Brigance studied art at Melrose High School. “I couldn’t read or write too good, but I could draw,” he says. “The teacher, Mr. Purvis, gave me a circle and a square to draw, but instead I drew him.”

His first professional work as an artist was to paint the exterior of Raiford’s Hollywood Disco, as well as a portrait of Robert Raiford who owned the storied dance club. “I used to paint Raiford’s name on the side of his cars too,” he says.

Although his hand-stenciled signs on businesses can be found all over Memphis, most of Brigance’s surviving murals are located in Orange Mound. “I didn’t have a car,” he explains. “And everywhere I went I was walking or riding my bike, so I’d just walk along until I saw a wall that didn’t have anything on it.

“I had my hangouts,” he says. “I used to stay on the street. I’d kick it with the winos, I didn’t care. I was having a good time.”

Eventually, Brigance made Pressure World, the Lamar Avenue club, garage, and car wash, his base of operations.

Works by James Brigance are commonplace in Orange Mound, including here at the Melrose Booster Club on Carnes, and a car wash on Spottswood (below).

“I stayed busy because people knew where to find me. They said, ‘We’ll catch him at the car wash.’ And I was good at detailing cars. People liked me because I could get on them cars and shine them up like nobody else. I had cars lined up waiting for me, because for $20, I’d paint your initials in the back window.
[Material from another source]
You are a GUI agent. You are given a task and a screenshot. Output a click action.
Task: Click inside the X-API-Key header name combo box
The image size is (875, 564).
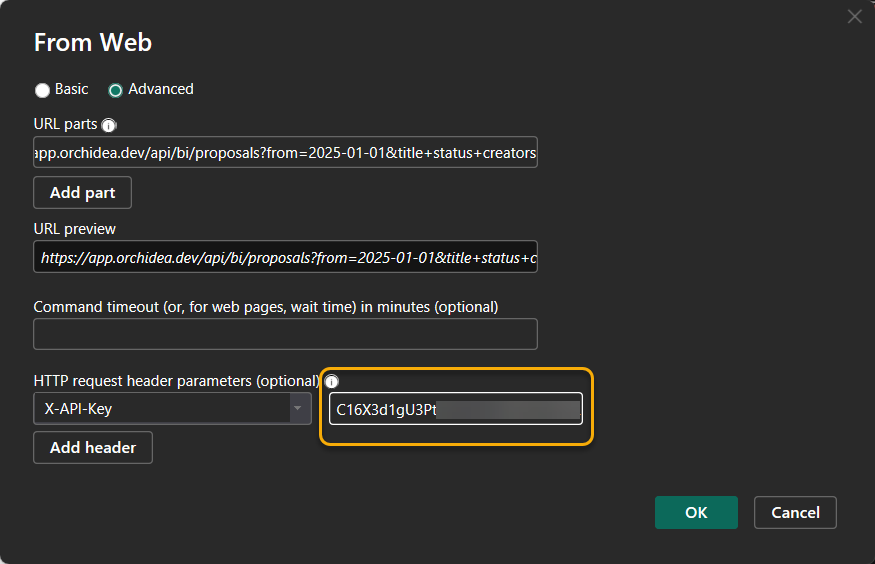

I was making good money and reaching my peak, then all of a sudden — BOOM. I got messed up. But I’m going to come back. And when I come back, I’m going to come back strong because I’ve got a lot of stuff in me.

“I need to take a nap now,” Brigance eventually says, looking up at the large painting of an armed Japanese nobleman that he painted for his sister Doris 31 years ago. He shuffles through recent paper images of orange cats and yellow flowers, the first drawings he’s made in more than 15 years.

“I want to make a lot more drawings,” he says, getting ready for bed. “I just ain’t ready yet. I’ve been going through a process of healing and a lot of times I hurt. I hurt a lot. That kind of takes me away from wanting to draw. And I’m not about to do anything if I’m not good at it.

“I need to get some glasses so I can get all the details right,” Brigance says. “I need to get some legs. I need to get back on the walls before I get too old.”